**Task description:** Copy out the passage below on immunotherapy for AML in full, word for word.

----- Excerpted text -----

The majority of AML patients undergoing HSCT receive donor stem cells from siblings or unrelated donors matched for MHC molecules [6]. When transplantation is performed with a mismatched family member or unrelated donors, detrimental alloreactive responses towards the mismatched MHC molecules can occur, resulting in GVHD. Even with complete matching for MHC molecules, T cell reactivity to minor histocompatibility antigens (mHAgs) due to polymorphisms in common cellular proteins can occur, which also leads to GVHD. In order to reduce the severity of GVHD and its mortality and morbidity, grafts can be manipulated to be depleted of T cells prior to transplantation [9]. This approach suffers from increased relapse rates due to the loss of the beneficial associated GVL effect, and patients continue to die from their disease. Therefore, the need for alternative therapies remains acute to fight relapse. Targeted anti-leukaemia immunotherapy would offer the desired combination of GVL effects with minimal toxicity due to the preferential targeting of AML cells. Recent findings of the group of Fuchs open the gate to a broader use of immunotherapy for patients with advanced haematological malignancies. The authors observed that short-course high-dose cyclophosphamide administered post-transplantation was effective in preventing acute and chronic GVHD in patients after HLA-matched or partially mismatched allo-HSCT [10–12]. In this way, immunosuppressive treatment could potentially be limited after transplantation, paving the way to use immunotherapy strategies early after transplantation, a train of thought that is also followed by others [13]. In this review, we describe preclinical and clinical studies testing cellular immunotherapies for AML, with special focus on recent new developments in this area. Other clinical trials comprising interleukin (IL)-2 administration, monoclonal antibody therapy and peptide-based vaccination have already extensively been reviewed elsewhere [14–18].

----- Dataset excerpt -----

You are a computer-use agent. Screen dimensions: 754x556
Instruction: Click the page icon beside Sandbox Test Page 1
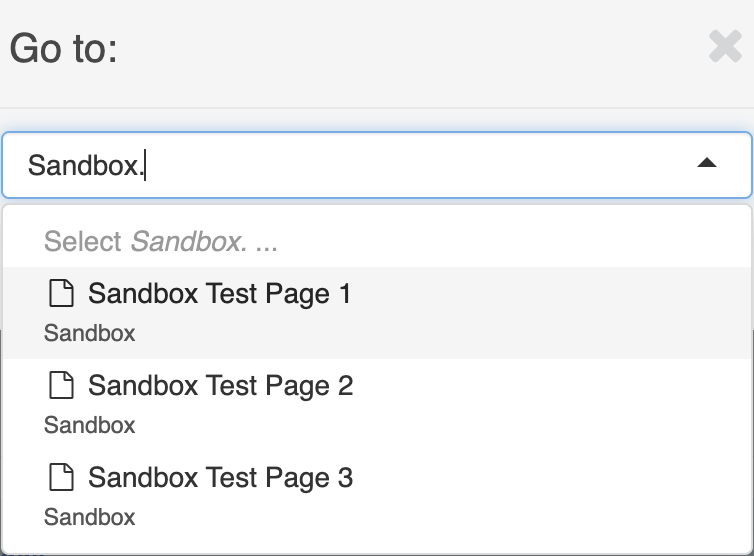(62, 294)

-----

**Answer to the exercise:**
The majority of AML patients undergoing HSCT receive donor stem cells from siblings or unrelated donors matched for MHC molecules [6]. When transplantation is performed with a mismatched family member or unrelated donors, detrimental alloreactive responses towards the mismatched MHC molecules can occur, resulting in GVHD. Even with complete matching for MHC molecules, T cell reactivity to minor histocompatibility antigens (mHAgs) due to polymorphisms in common cellular proteins can occur, which also leads to GVHD. In order to reduce the severity of GVHD and its mortality and morbidity, grafts can be manipulated to be depleted of T cells prior to transplantation [9]. This approach suffers from increased relapse rates due to the loss of the beneficial associated GVL effect, and patients continue to die from their disease. Therefore, the need for alternative therapies remains acute to fight relapse. Targeted anti-leukaemia immunotherapy would offer the desired combination of GVL effects with minimal toxicity due to the preferential targeting of AML cells. Recent findings of the group of Fuchs open the gate to a broader use of immunotherapy for patients with advanced haematological malignancies. The authors observed that short-course high-dose cyclophosphamide administered post-transplantation was effective in preventing acute and chronic GVHD in patients after HLA-matched or partially mismatched allo-HSCT [10–12]. In this way, immunosuppressive treatment could potentially be limited after transplantation, paving the way to use immunotherapy strategies early after transplantation, a train of thought that is also followed by others [13]. In this review, we describe preclinical and clinical studies testing cellular immunotherapies for AML, with special focus on recent new developments in this area. Other clinical trials comprising interleukin (IL)-2 administration, monoclonal antibody therapy and peptide-based vaccination have already extensively been reviewed elsewhere [14–18].